With us was visiting Vyacheslav Mikhailovich Lebedev

Bilateral meetings between the highest courts of different countries are of utmost benefit. They contribute significantly to the spreading of the horizons and the borders in the heads of judges, helping to open their views beyond the formal and narrow-minded national legal systems, making it possible to compare and thus better understand the domestic judicial and legal system, including their professional judges, the exchange of rich experiences, paper and online communication can never replace a genuine, direct personal contact – after all, even with a relaxed conversation at a glass of vine before or after a dinner.

Especially welcome is the fact that contacts with the supreme courts of neighboring countries and EU members are necessary, because we belong to the common European legal area because we share the same European values on which the Union is founded and, finally, because we come from comparable, even the same legal traditions . An exchange of views on the relation to the Luxembourg Tribunal, on the understanding and enforcement of the judgments of the European Court of Human Rights, on the search of the city of Supreme Courts in the Triangle of Luxembourg, Strasbourg and the National Constitutional Court, and much more is valuable. In short, as we can read on the websites of the German Federal Administrative Court, the legal principles in the EU are rooted in the legal systems of the Member States, which makes cooperation with other European courts of the utmost importance – it enables a deeper understanding of each other, as well as the understanding of European law .

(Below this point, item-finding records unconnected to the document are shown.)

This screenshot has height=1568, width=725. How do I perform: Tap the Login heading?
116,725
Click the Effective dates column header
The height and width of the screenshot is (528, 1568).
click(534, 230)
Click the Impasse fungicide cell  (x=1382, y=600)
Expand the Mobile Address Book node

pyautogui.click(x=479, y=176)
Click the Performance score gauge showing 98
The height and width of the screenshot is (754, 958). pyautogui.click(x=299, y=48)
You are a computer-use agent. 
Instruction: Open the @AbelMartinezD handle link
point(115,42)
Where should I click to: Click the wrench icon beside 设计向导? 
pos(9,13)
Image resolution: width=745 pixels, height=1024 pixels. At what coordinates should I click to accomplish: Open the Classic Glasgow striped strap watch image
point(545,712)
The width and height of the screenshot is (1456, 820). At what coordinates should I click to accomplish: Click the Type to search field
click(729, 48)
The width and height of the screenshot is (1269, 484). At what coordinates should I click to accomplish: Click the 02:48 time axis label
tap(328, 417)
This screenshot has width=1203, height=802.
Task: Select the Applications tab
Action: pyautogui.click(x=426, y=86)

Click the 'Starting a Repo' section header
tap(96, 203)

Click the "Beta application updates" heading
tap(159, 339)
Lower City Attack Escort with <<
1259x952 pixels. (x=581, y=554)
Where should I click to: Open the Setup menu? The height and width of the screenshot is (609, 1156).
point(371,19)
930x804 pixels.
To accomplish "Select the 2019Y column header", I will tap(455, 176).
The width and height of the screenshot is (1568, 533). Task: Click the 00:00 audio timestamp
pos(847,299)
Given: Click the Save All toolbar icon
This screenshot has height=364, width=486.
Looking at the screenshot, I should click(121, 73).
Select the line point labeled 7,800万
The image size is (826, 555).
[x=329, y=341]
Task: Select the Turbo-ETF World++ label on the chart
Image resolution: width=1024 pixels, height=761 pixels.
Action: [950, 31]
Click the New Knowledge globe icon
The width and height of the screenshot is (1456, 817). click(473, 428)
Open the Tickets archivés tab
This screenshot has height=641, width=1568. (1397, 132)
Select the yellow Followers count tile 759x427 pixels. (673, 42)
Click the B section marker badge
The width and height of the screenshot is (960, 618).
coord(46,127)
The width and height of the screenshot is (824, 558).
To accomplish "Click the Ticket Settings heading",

When establishing bilateral relations between the highest courts of different countries, as in relations between individuals, a fundamental reference point is an essential basis for establishing contacts, which means that the interlinked contact, in our case, the court must share at least the minimum but absolute axiological (discussion) starting points. Certain basic words must be among the interlocutors to be able to talk at all, certainly a consensus. What should be the premises on which conversations could be based, the substratum from which it could develop, as it is called, fruitful debate, is when it comes to the highest courts, which at least nominally belong to the Western civilization paradigm, is completely clear. This is respect for human dignity and human rights, the fundamental principles of international law, the rule of law, the principles of constitutional democracy, and what the TPSB mantra says: tolerance, pluralism and the spirit’s breadth.

And then come the Russians

On the website of the Slovenian Supreme Court on 23 May 2019, we can read: “The President of the Supreme Court of the Russian Federation, Vyacheslav Lebedev, will meet today with the President of the Supreme Court of the Republic of Slovenia, Damijan Florjančič, and tomorrow the delegations of both courts will meet in official talks. “The announcement then announces that” [the] interviewers […] will be dedicated to topics such as specialized criminal justice, the area of ​​the family code, the financial and spatial problems of the judicial systems and the field of appointment of judges “. Also, our Supreme Court praises, “This will be an opportunity to present Slovenian good practices, such as an e-session, in which the Supreme Court judges do not need more physical files in order to deal with the matter at the session.” Nice, promising, modern, cosmopolitan, in short, in the spirit of what is said in the first paragraph of this column. Of course, unfortunately only for naive, but for those only for the first, and still this short-sighted and shrill look.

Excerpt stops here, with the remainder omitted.